A new area of research for Dr. Park is complementary and alternative medicine; in particular, she has have several conceptual articles on religion/spirituality and CAM, and has begun new research on yoga. She and her colleagues are conducting survey research on yoga use in cancer survivors and recently launched a national survey to look at yoga use and physical and psychological well-being. In addition, Dr. Park was recently awarded a grant from NCCAM to develop a measure of multiple dimensions of yoga that will be designed to aid researchers in designing and implementing randomized control trials of yoga interventions.

Dr.
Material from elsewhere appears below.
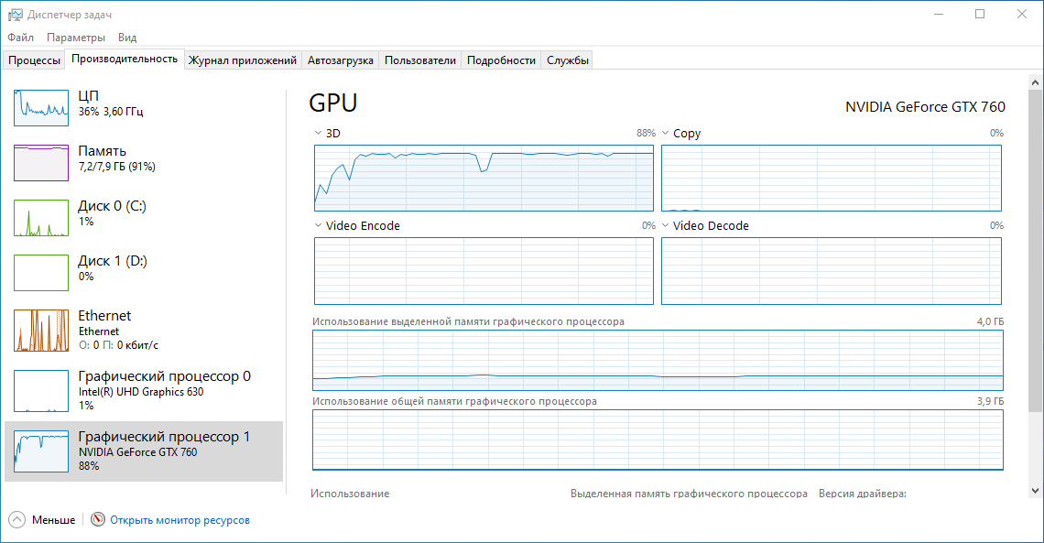
Task: Click the Ethernet activity graph icon
Action: [41, 331]
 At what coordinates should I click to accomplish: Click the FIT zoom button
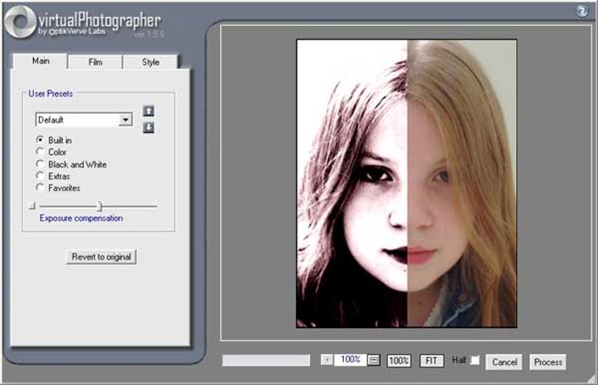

Park is is co-editor of The Handbook of the Psychology of Religion and Spirituality (Guilford; second edition forthcoming), The Handbook of the Health Psychology and Aging (Guilford), Posttraumatic Growth: Positive Changes in the Aftermath of Crisis (Erlbaum) and Medical Illness and Positive Life Change: Can Crisis Lead to Personal Transformation? (APA).She currently serves as co-editor of Psychology & Health, Psychology of Religion and Spirituality, and International Journal of the Psychology of Religion and is an editorial board member for Journal of Behavioral Medicine; Anxiety, Stress & Coping; Journal of Positive Psychology; Journal of Management, Spirituality and Religion; and Journal of Consulting and Clinical Psychology.